START Excerpted passage
There are few things better than a mess of pan-fried rainbow trout, caught fresh from a clear mountain stream. Unless it’s the sound of a gobbler over the next ridge, begging to meet up with a willing hen.
My wife, Jan, had done her part on our annual first-week-of-May jaunt to the mountains in Madison County, west of Asheville, N.C., to fish for trout and chase an elusive mountain bird — she to catch the trout and me, hopefully, to bag the bird. But after five days my turkey hunting had proved fruitless. I’d called a bird in — twice — up above Spring Creek, but was never able to get him within range. His gobbles rattled the spring woods as he walked completely around me several times, staying hidden behind little rises and rock outcroppings.
So on the last day of North Carolina’s 2015 turkey season I decided to focus entirely on Caldwell Mountain, which rises above Meadowfork Creek where Jan caught the trout. I knew there were birds there; I’d heard a gobbler well around the mountain one morning, and Ann Moore, who runs Meadowfork Campground with her husband, Billy, heard a bird gobble just up the hill behind our cabin when she came to open the campground store the same morning the garrulous gobbler was tormenting me a few miles away above Spring Creek.
I’d also spent a lot of time on Caldwell Mountain that week and had seen turkey sign — droppings, scratching — everywhere, often fresh as I returned from a couple hours hike around the mountain trying to locate a gobbler. Obviously there were hens there, plenty of hens, and where there are hens there are gobblers that time of year. The problem is, you have to compete with those same hens for the affections of the gobbler in hopes of getting him to the gun.
One particular area of activity was along an old, abandoned logging road that snaked around the mountain high above the campground, where we’ve stayed the first week of May every year for a decade or more. We come for the trout and because the North Carolina turkey season traditionally lasted a week longer than the South Carolina season, giving me an extra six days of hunting.
(That changes this year as South Carolina revised its turkey season during the last legislative session. South Carolina’s season now runs through May 5 instead of ending April 30, but I will be hunting in Madison County, N.C., that first week of May anyway. Tradition is hard to break — and we love the escape to the mountains before summer begins in earnest in the South Carolina Midlands.)
On Friday night we dined on the trout, enjoying every last bit of the succulent meat. Then I reorganized my gear for the last day’s hunt. I’d spent some time late that afternoon setting up a hunting blind on the old logging road, my back to the mountain with a rise up and to the right where the road bent around the ridge. Just before dark I placed a hen decoy about 30 yards down the old road to the left of my blind. Everything was set for the next morning. All I had to do was slip in well before the first sign of daylight and settle into my hunting seat — and wait.
END Excerpted passage
START Extracted records
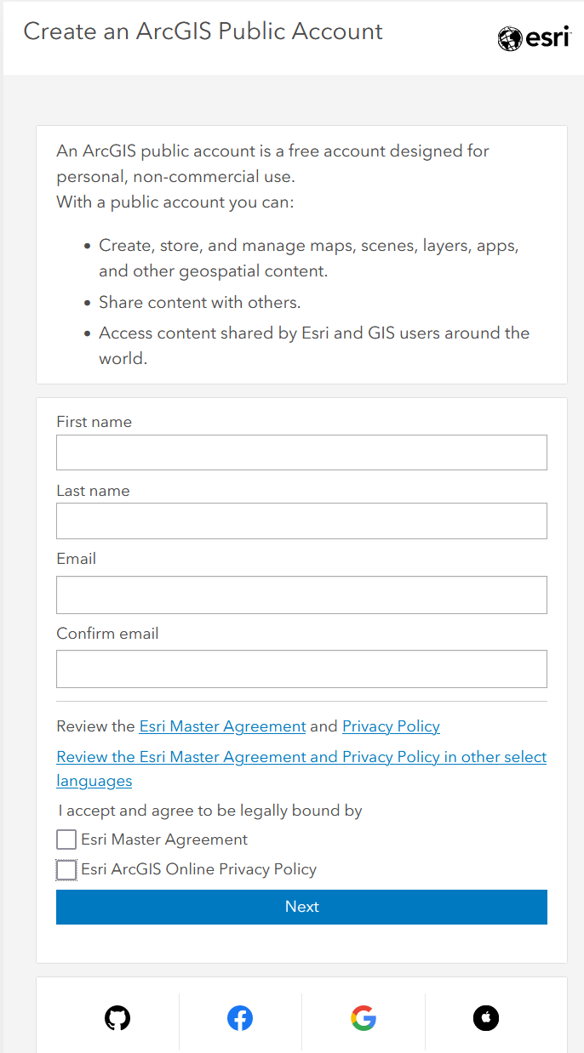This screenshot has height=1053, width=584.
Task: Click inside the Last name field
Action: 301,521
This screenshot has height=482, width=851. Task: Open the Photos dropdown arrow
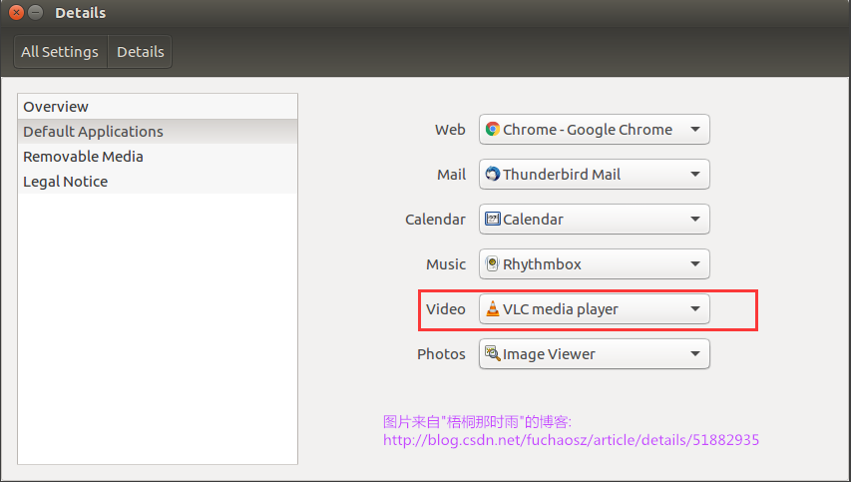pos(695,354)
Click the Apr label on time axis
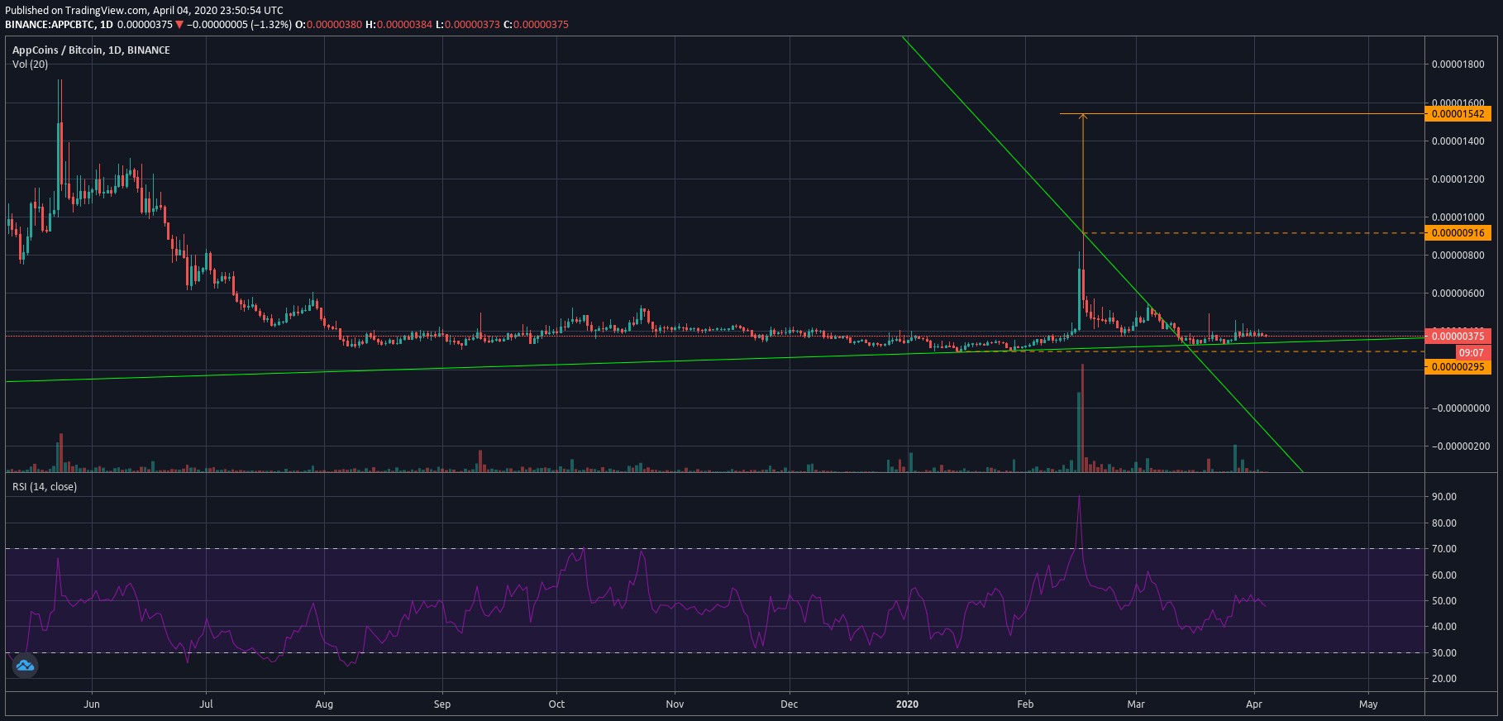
END Extracted records
__Goal__
Pick up the account of the Caldwell Mountain turkey hunt after its final sentence and carry the story forward.

__Solved problem__
I had already decided to simplify things for my final hunt. I had tried every call in my vest on unsuccessful hunts in South Carolina and Georgia, and now for five full days in North Carolina. In a month of hunting I’d only heard a few gobbles, seen no gobblers, and the only bird I’d called in was the one on the mountain above Spring Creek that came, I am sure, well within range of my 12-gauge Mossberg but never revealed himself. Most of the time I had heard no gobbles save for an occasional one or two far in the distance, and they quit as soon as the sun lit the trees.
“I loaded three 3-inch No. 5 Hevi Shot shells and slipped the vest over my hunting jacket, then headed down the logging road, feeling my way along in the dark.”
So on Friday night I emptied my vest of all the calls I’d been using, save for the new John Tanner Crystal Clucker I’d acquired earlier in the season and my old standby: a well-worn Lynch’s Model 102 box call that had proved to be the death of many a wily tom over the years. My plan was to slip into the blind well before daylight and wait to see (and hear) what happened once the sun rose over the mountain. No owl hooting, no fly-down calls; just wake up with the woods and hope.
I set an early alarm and took my time getting into my camouflage while I worked on a full pot of black coffee. Once I was ready I eased out the door, making sure not to awaken Jan, and slid my Mossberg and turkey vest into the truck. I finished the last cup of coffee as I slowly made my way to a parking spot well up the mountain. I loaded three 3-inch No. 5 Hevi Shot shells and slipped the vest over my hunting jacket, then headed down the logging road, feeling my way along in the dark.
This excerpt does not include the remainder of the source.